Brussels-based digital asset firm Keyrock announced a Series C funding round today led by SC Ventures, the venture capital arm of Standard Chartered, valuing the company at $1.1 billion. Ripple participated as an existing backer. The round remains open and could total up to $100 million. Keyrock offers market making, asset management, OTC trading, and options services across more than 80 centralized and decentralized venues, positioning itself as the bridge between traditional financial institutions and crypto-native markets.

The Standard Chartered involvement is worth paying attention to. SC Ventures is not a speculative tech fund — it is the innovation arm of one of the world's largest cross-border banks, with deep roots in Asian, African, and Middle Eastern markets. Standard Chartered leading a crypto market-maker's Series C signals something: institutional infrastructure investment in crypto is accelerating even as retail sentiment sits at extreme fear. Keyrock CEO Kevin de Patoul said the capital will be used to strengthen the balance sheet, expand services, and pursue acquisitions.

Keyrock's September 2025 acquisition of Luxembourg's Turing Capital, an alternative investment fund manager, already signaled the firm's ambitions beyond pure market making into asset and wealth management. At $1.1 billion, it becomes the latest crypto-native firm to cross the unicorn threshold in 2026 — and one of the few built on market structure rather than speculation.

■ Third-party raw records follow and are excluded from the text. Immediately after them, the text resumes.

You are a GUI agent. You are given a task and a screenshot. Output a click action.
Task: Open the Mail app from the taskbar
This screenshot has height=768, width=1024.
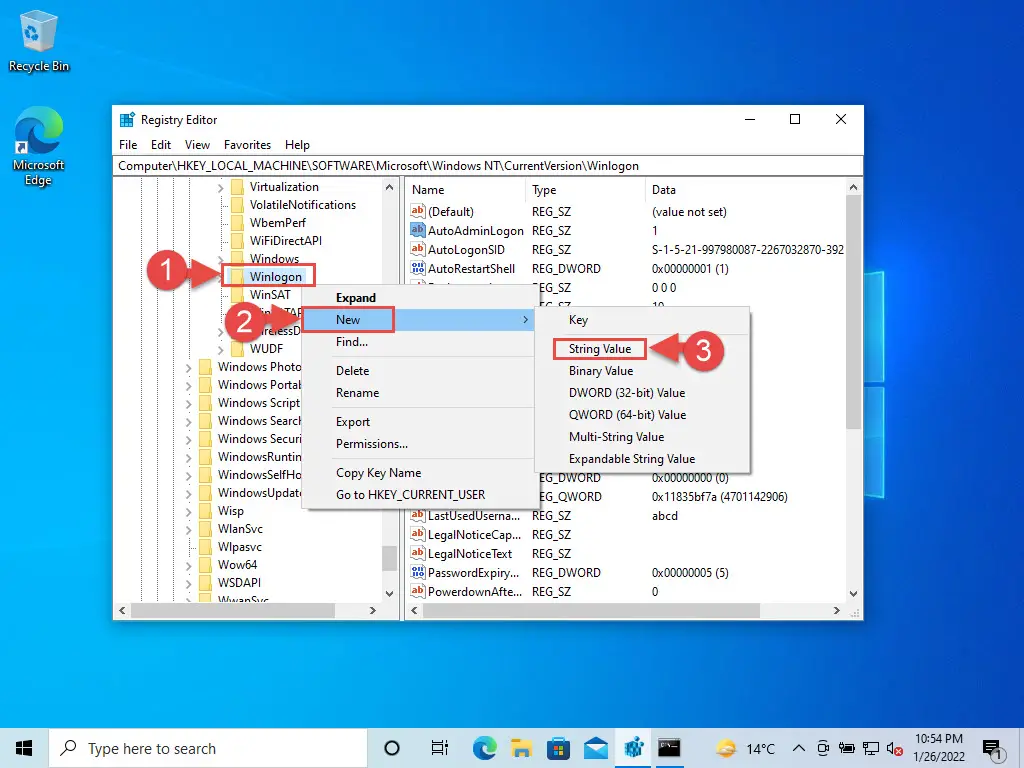click(596, 747)
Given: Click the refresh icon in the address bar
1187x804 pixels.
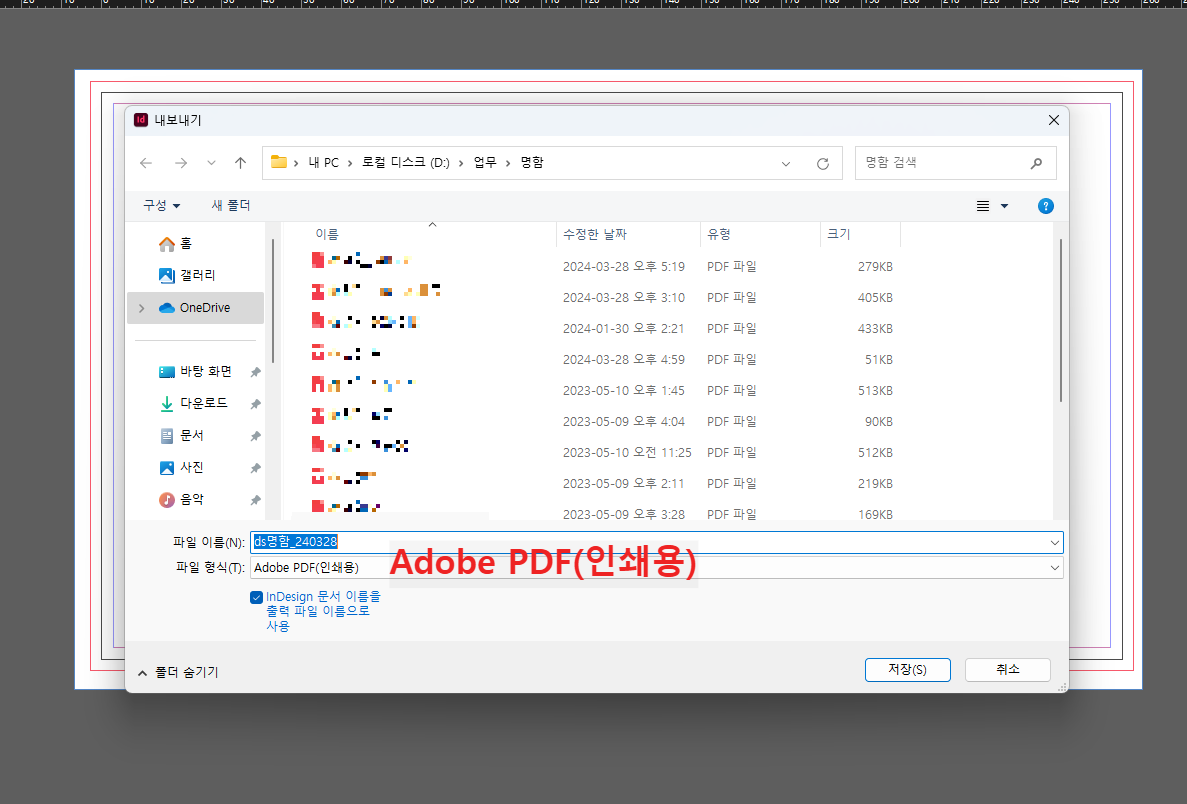Looking at the screenshot, I should click(x=823, y=162).
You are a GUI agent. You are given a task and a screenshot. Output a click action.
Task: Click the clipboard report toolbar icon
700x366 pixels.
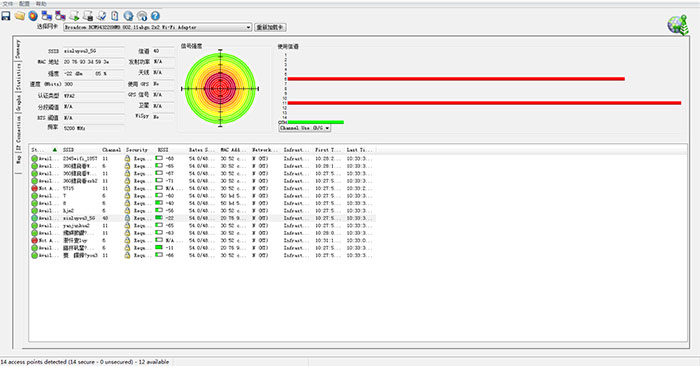pos(115,16)
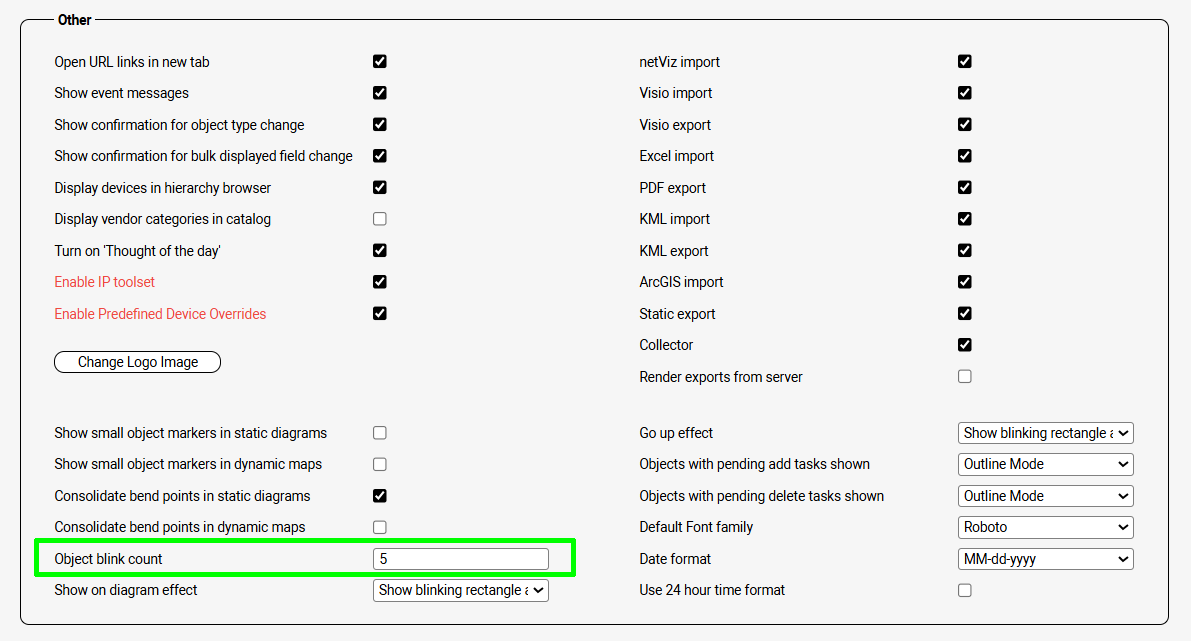Uncheck the 'netViz import' checkbox
Image resolution: width=1191 pixels, height=641 pixels.
[965, 61]
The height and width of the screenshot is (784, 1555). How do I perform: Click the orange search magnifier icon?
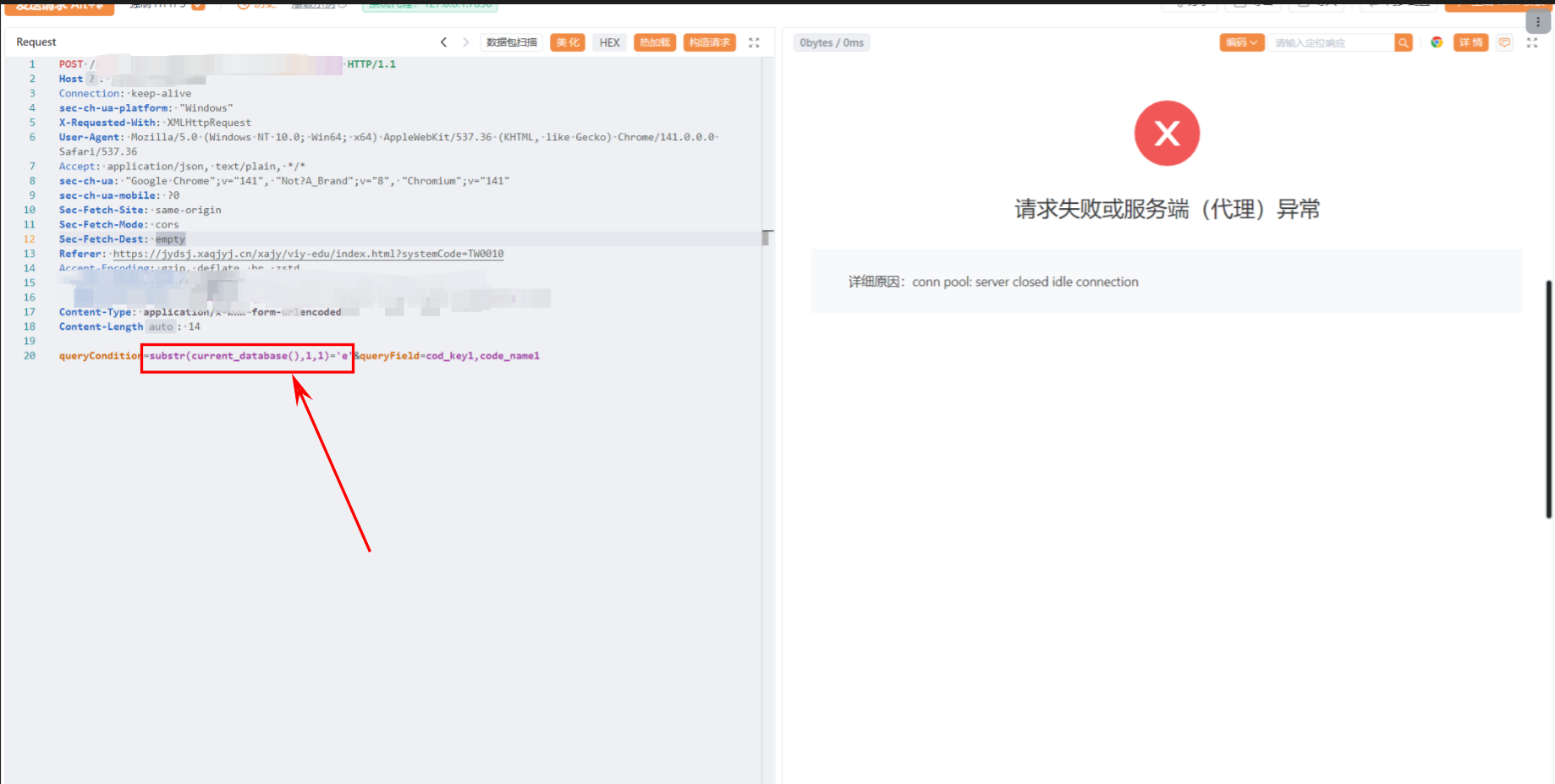[x=1404, y=42]
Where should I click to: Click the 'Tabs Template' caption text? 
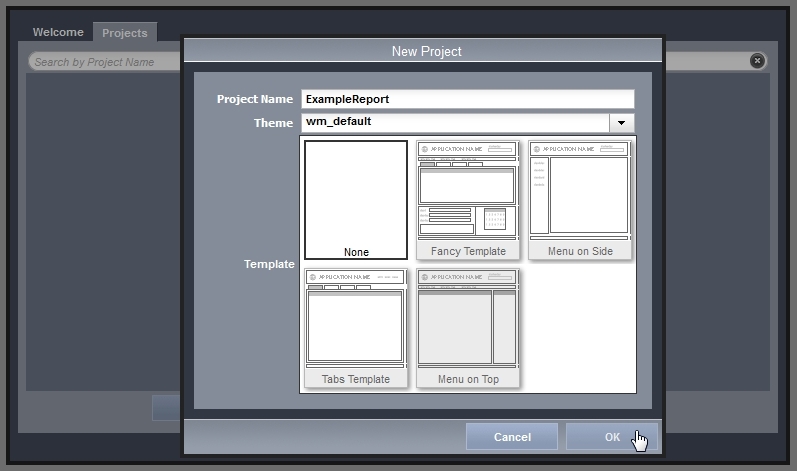click(356, 379)
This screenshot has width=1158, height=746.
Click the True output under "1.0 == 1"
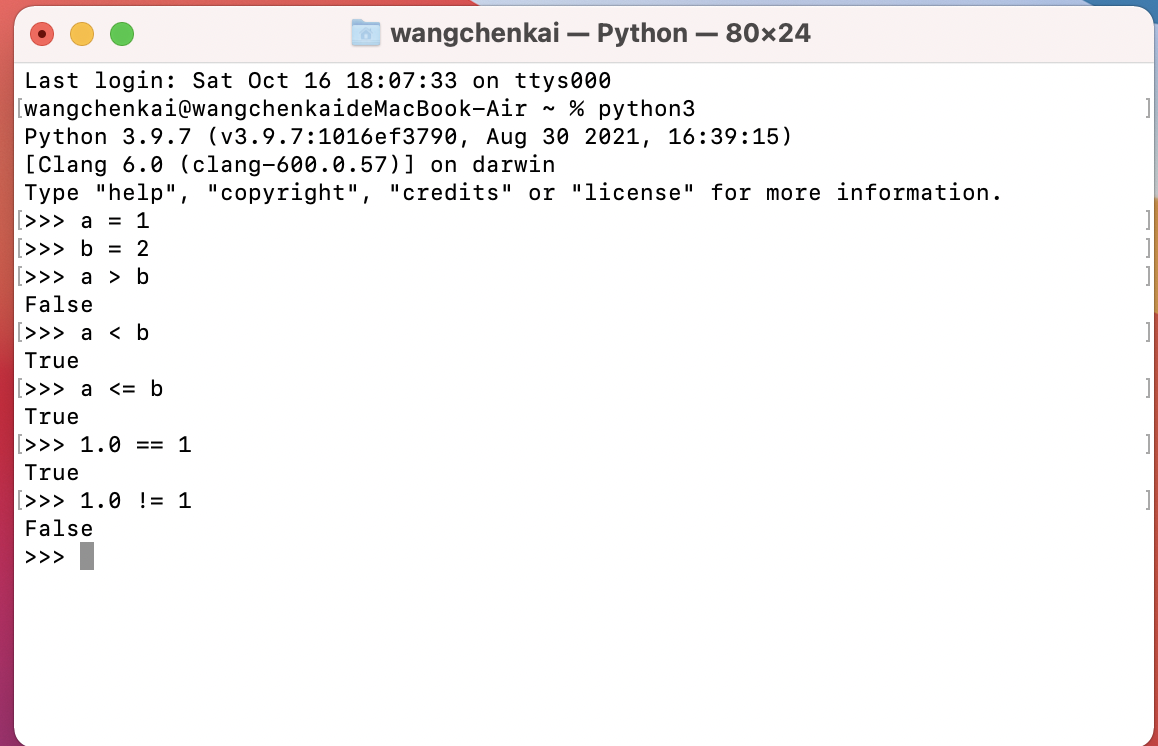pos(52,472)
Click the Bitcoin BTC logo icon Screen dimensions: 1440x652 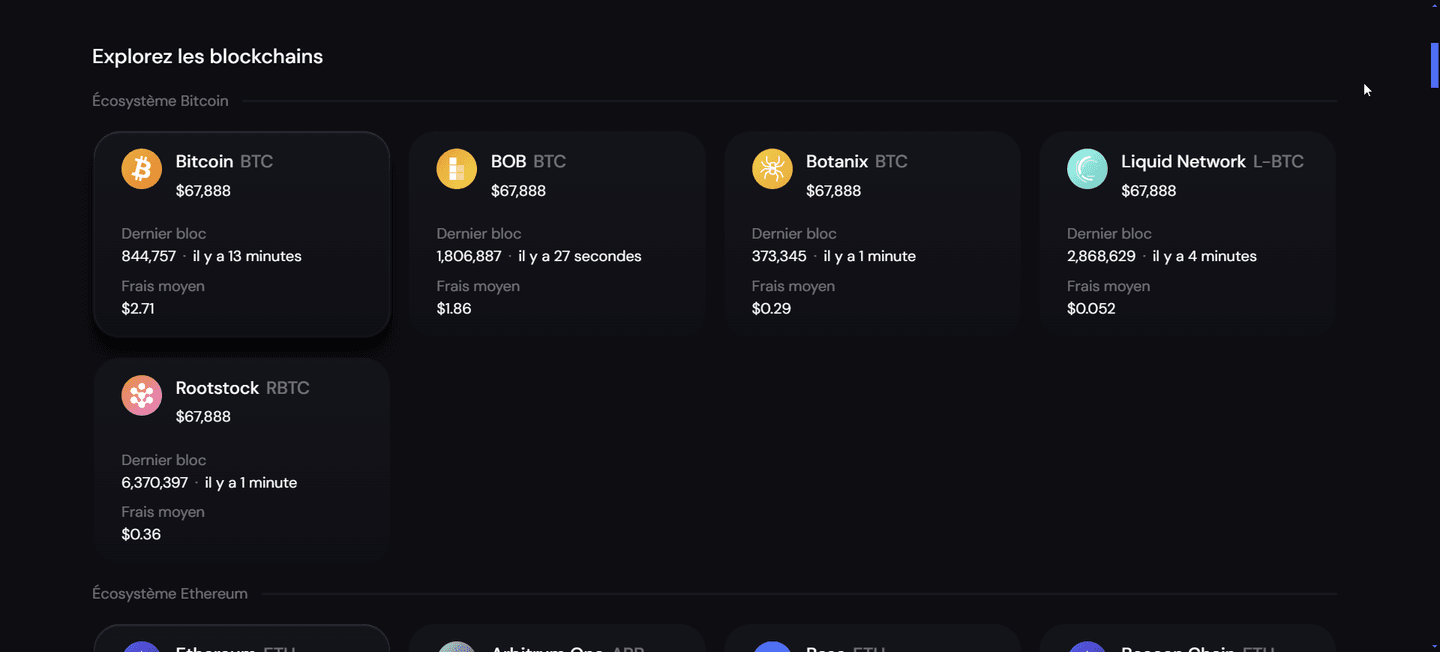click(x=141, y=169)
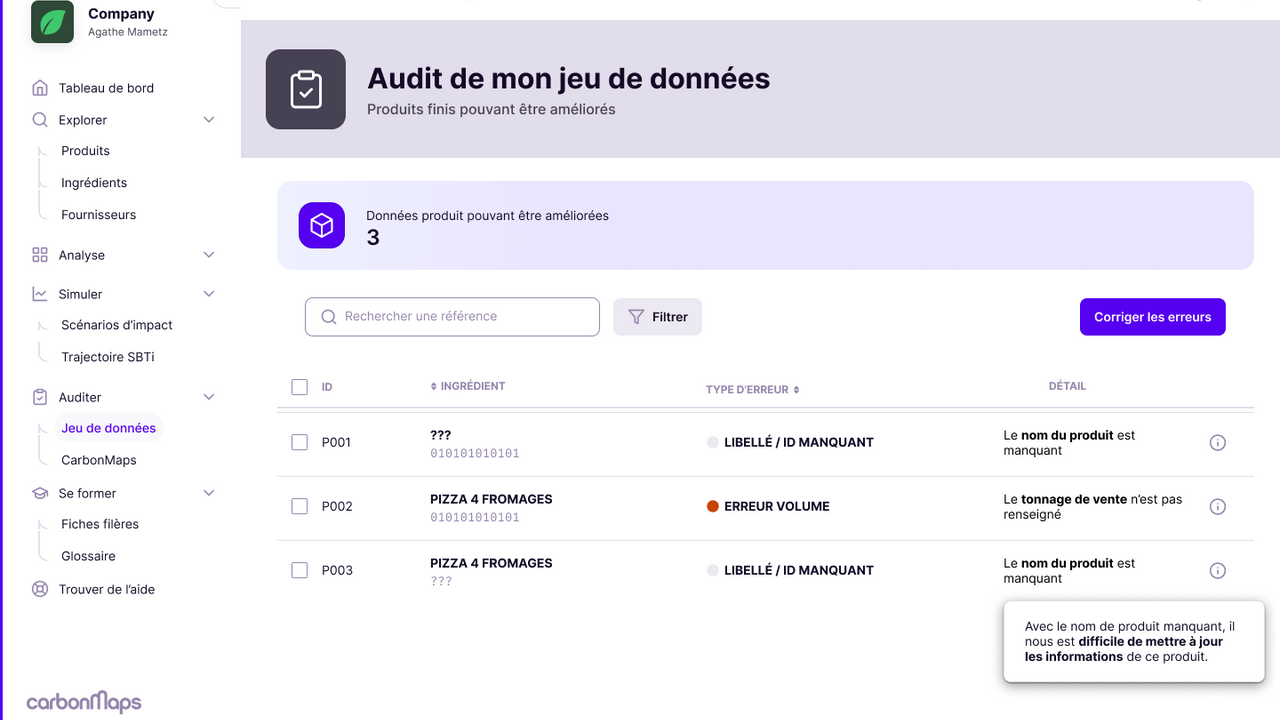1280x720 pixels.
Task: Go to Ingrédients in the sidebar
Action: (x=94, y=183)
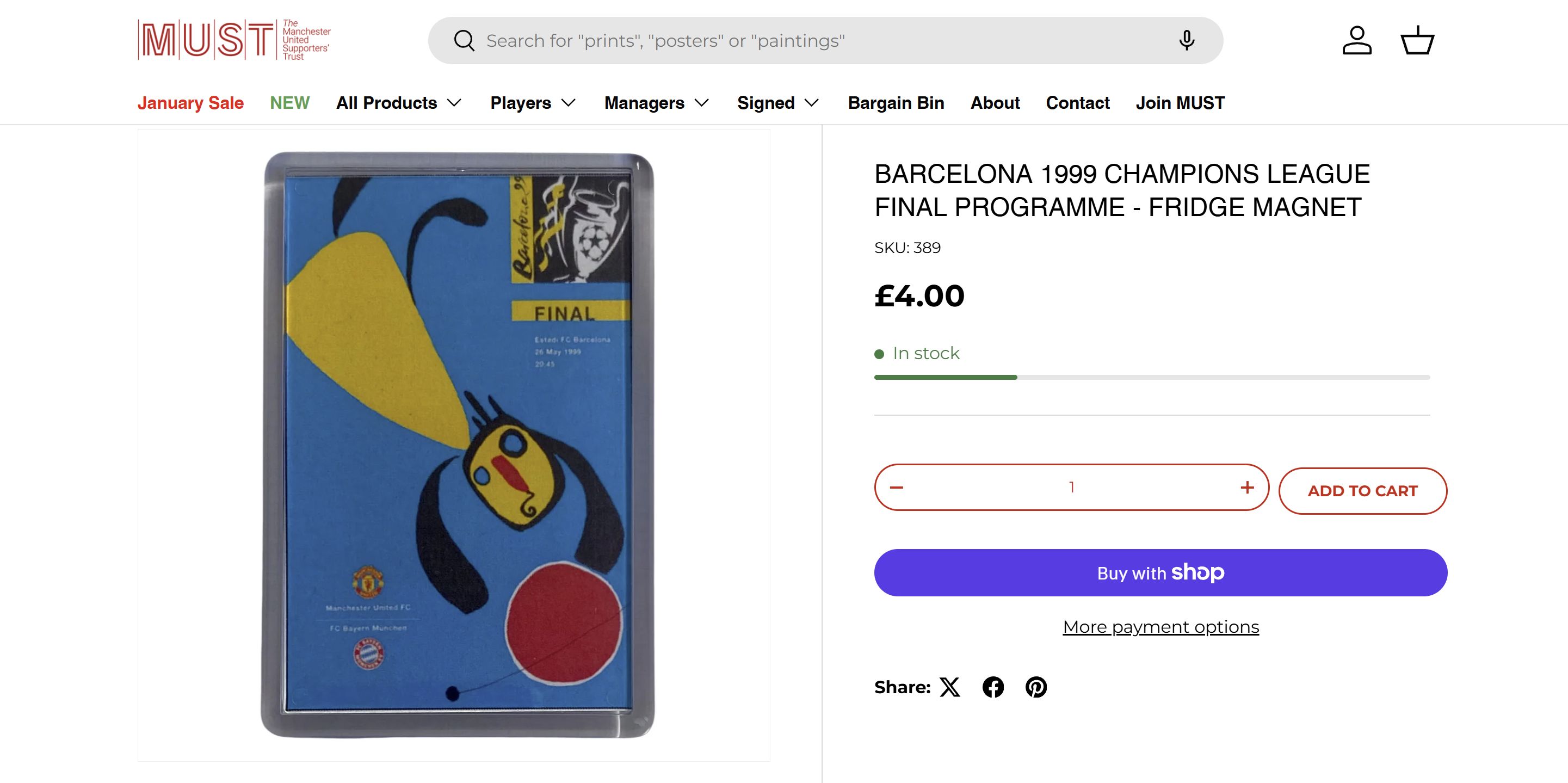Image resolution: width=1568 pixels, height=783 pixels.
Task: Activate voice search microphone icon
Action: point(1187,41)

Bitcoin Miners Fleeing to AI as Q1 Hashrate Posts First Drop in Six Years

Bitcoin mining rigs in a data center representing the industry's pivot to AI and HPC infrastructure

Source: Mark Agnor / Shutterstock via CoinDesk

Bitcoin's hashrate — the total computational power securing the network — fell roughly 4% in Q1 2026, marking the first first-quarter decline since 2020 and snapping five consecutive years of double-digit growth. The cause is straightforward: production costs are near $90,000 per bitcoin while spot price sits around $67,000. Miners are hemorrhaging money on every coin produced, and the response has been a broad pivot toward artificial intelligence and high-performance computing infrastructure, where margins are higher and more predictable.

The numbers are significant. Public US miners have collectively taken on approximately $70 billion in AI infrastructure contracts and are selling BTC holdings to fund the transition. The network now sits around 1 zettahash per second (ZH/s), down from its 2025 highs. For Bitcoin's security model, a declining hashrate is not immediately dangerous, but it does mean the cost of a 51% attack is lower than it was six months ago. The silver lining: as large US mining operators shrink their mining footprints in favor of AI data centers, hashrate may redistribute toward smaller, geographically diverse operators — improving decentralization in the process.

Q1 2026 closes today, and it is shaping up as a pivotal inflection point for the mining industry's identity. The era of Bitcoin mining as the default business model for publicly listed crypto infrastructure companies may effectively be over. What replaces it — AI-focused data centers that happen to mine Bitcoin on the side — represents a fundamental restructuring of who secures the network and why.

Markets Wrap: S&P 500 on Longest Losing Streak Since 2022, Crypto Holds Steady

As Q1 closes today, traditional markets are in rough shape. The S&P 500 is on its longest daily losing streak since 2022, down approximately 7.4% for the quarter. MSCI Asia Pacific is tracking its worst month since October 2008. The VIX volatility index hovers at 30.61. Oil surged to $104.91/barrel on geopolitical supply fears tied to the ongoing Strait of Hormuz closure before pulling back on reports that President Trump may be willing to end the Iran military campaign even if the strait remains largely closed.

Bitcoin, by contrast, is behaving with unusual resilience. BTC recovered from a dip below $65,200 and trades near $67,500, roughly flat over 24 hours. Total crypto market cap sits at approximately $2.39 trillion, with BTC dominance at 56.2%. Ethereum holds above $2,000 at $2,062. Against a backdrop of collapsing equity indices and an oil price shock, crypto's relative stability stands out — and with the 401(k) rule change now in play, the structural demand case has just gotten meaningfully stronger heading into Q2.